ポンドの構造
出典: フリー百科事典『ウィキペディア(Wikipedia)』 (2019/03/25 21:13 UTC 版)
ポンド(池)は底を粘土や防水処理したコンクリートなどで固めて、その上面を黒色に塗るなどして太陽光エネルギーを吸収しやすくする。この池の下部に高濃度の食塩水を入れることで、下部対流層を作る。この層の上に、上部の方が食塩濃度が薄くなる層を作ることで、非対流層が形成される。更に、その上に真水を入れることによって上部対流層を作る。以上の3つの水の層を作る。 下部対流層(蓄熱層, Lower Convective Layer)は、太陽で温められた池底の熱を保持するための層で蓄熱層とも呼ばれる。この層は濃度20%程度の食塩水を用いる。層内で組成が等しく対流が起こるため、下部対流層の温度は均一で、夏期には70 ℃から80 ℃に達する。蓄熱量を増やすために、この層は厚い方が好ましい。網走の実証実験では1.5 mとした。 非対流層(Non-Convective Layer)は、食塩濃度が下部は下部対流層と等しく、上部は濃度が零の層でこの内部では対流は起らない。しかし、この層を通して熱伝導により熱が失われるため、この層も厚いことが望まれる。
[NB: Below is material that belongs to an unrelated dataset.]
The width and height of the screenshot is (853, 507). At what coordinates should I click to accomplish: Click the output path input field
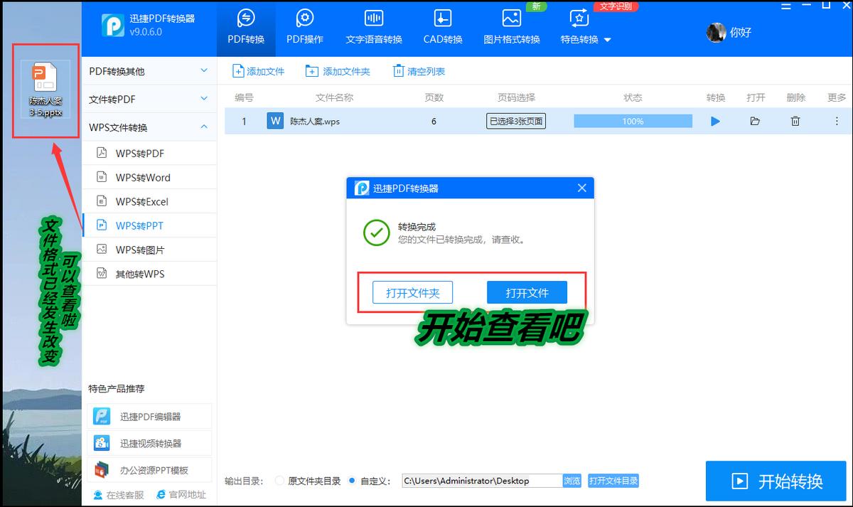(x=480, y=480)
網走の実証実験では1.3 mとしたが、この層は経時的に変化して、最終的に約0.6 mから0.7 m程度となった。また、この層は太陽光が池底部まで到達できるようにするため、塵や有色の不純物を入れないようにすることが重要である。 上部対流層(上部混合槽, Upper Convective Layer) は、池の表面に当たる塩分を含まない真水の層である。この層の最も重要な機能は非対流層を維持することであり、この層が無いと下部対流層と非対流層は徐々に混ざり合い、最終的には1つの層となってしまう。それ以外に池の外部から入り込む塵埃などを取り除くため、また内部に発生する藻等を除くため、定期的に水を流して交換するための層としても利用する。また、雨水によって増水した分を除くための排水口も設けられる場合がある。この層は太陽光を吸収しないように薄いことが望ましい。網走の実証実験では0.23 mとした。